6. Then with regard to the fourth ground of appeal, we would observe in the first pace that this ground was apparently not raised before the District Judge. There is no trace of any such plea in his judgment, and the appellant is therefore, strictly speaking, not entitled to raise it before us. However this may be, it appears to us that this plea has no force. It is true that the heirs of Madan Gopal obtained an ex-parte decree against the defendants Nos. 2 and 3 on the 19th of February 1877, and an application for review of this ex-parte decree was applied for and was pending, when the heirs of Madan Gopal and the defendants Nos. 2 and 3 entered into a compromise, by which it was stipulated that on payment of the zurpeshgi and baihal-wafa money the deeds would be returned, and would become inoperative between the parties and the defendants Nos. 2 and 3 would get back the property.

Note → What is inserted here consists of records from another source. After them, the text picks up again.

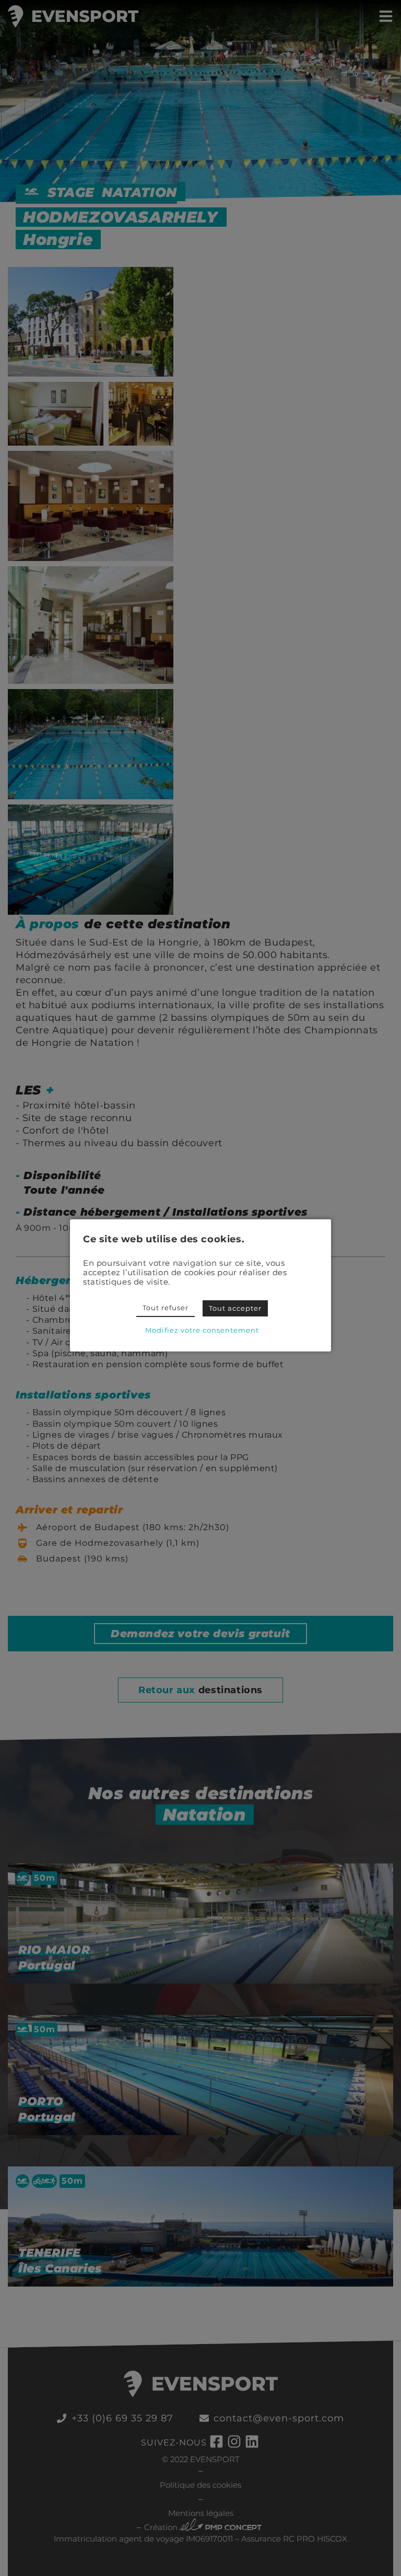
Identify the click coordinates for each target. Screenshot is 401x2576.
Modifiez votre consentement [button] (202, 1330)
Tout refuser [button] (165, 1307)
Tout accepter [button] (235, 1308)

A solenamah was filed, and it appears to us to have been agreed by the solenamah that the foreclosure decree should be set aside as between the parties. We, therefore, think that the effect of the solenamah was to prevent the foreclosure decree from becoming absolute and the right of the mortgagor being extinguished. It has been said that the terms of the decree were that a decree absolute for foreclosure was given and the rights of the mortgagor extinguished. We do not think that can be so, and we are unable to take the view that it was so, because the terms of the decree are not before us. But however this may be, it would seem to us from the solenamah filed in this case that the effect of the decree was set aside and the mortgagor’s rights were, still subsisting, so that the zurpeshgi which they executed in favour of the plaintiffs in 1879, was a perfectly valid and good zurpeshgi.
7. For all these reasons; we see no ground to interfere with the decision of the lower Appellate Court and we dismiss this appeal with costs.